Passei a estudar dez horas por dia, às vezes mais. Aos 16, consegui uma bolsa de estudos na Merit School of Music, em Chicago, e comecei a ganhar competições. Numa delas, toquei com a Orquestra Sinfônica de Chicago.

Meus professores passaram a insistir em que eu me inscrevesse nas universidades de música.

Passei em faculdades de prestígio, mas, no final, não era aceita por estar irregular no país. Embora não haja leis proibindo escolas de aceitarem estudantes como eu, muitas se negam a fazer.

Meus professores na Merit procuraram então o senador Dick Durbin [do Estado de Illinois], que começou a escrever um projeto de lei que mais tarde viraria o Dream Act. Na época, era uma lei para mim e outros dois estudantes.

Mas, na hora de voar a Washington para nossa audiência, era 12 de setembro de 2001 e todos os voos foram cancelados. Só depois de muitos anos a questão migratória voltaria ao debate.
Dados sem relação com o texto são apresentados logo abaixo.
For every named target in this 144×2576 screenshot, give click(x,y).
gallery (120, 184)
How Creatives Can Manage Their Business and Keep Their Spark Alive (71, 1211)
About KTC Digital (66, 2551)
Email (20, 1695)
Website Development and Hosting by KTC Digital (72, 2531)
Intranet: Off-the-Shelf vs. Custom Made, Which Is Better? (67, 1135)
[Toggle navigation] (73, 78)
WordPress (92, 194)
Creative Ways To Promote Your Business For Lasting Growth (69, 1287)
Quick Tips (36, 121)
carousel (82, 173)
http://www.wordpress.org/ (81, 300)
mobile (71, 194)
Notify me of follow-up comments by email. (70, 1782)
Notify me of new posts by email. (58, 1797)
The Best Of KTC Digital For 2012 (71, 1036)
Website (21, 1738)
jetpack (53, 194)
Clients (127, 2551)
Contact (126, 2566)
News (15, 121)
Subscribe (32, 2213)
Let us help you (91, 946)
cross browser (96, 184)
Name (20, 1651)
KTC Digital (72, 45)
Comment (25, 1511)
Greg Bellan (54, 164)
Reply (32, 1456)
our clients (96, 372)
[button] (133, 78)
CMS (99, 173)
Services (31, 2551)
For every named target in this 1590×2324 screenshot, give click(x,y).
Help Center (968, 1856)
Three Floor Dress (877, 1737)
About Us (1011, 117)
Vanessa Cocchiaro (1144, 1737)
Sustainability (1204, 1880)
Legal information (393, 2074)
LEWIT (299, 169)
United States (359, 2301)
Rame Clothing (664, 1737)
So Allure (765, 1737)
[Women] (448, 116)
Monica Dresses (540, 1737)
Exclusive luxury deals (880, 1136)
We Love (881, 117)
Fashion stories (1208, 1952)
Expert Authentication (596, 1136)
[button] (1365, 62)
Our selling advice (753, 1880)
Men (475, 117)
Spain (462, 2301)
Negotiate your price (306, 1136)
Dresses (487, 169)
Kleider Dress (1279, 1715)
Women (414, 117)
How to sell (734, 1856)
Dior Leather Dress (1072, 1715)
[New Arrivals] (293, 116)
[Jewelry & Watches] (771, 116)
Felizmente, no final, consegui entrar para a Manhattan School of Music, em Nova York. No primeiro ano, eu fui a primeira caloura a ganhar uma importante competição da escola. Foi também lá, onde hoje faço doutorado, que conheci meu marido, um trombonista americano.

Com ele, tirei minha cidadania, um processo caro e que levou seis anos. Também viajei para fora do país pela primeira vez, mas não ainda para o Brasil ou para a Coreia.

Sempre me questiono se sou coreana, brasileira ou americana. Com certeza, sou uma cidadã do mundo. É um conceito que muitos não consideram por serem muito patrióticos com um país ou outro. Mas acho que esta geração está cada vez mais globalizada e precisamos ter consciência disso.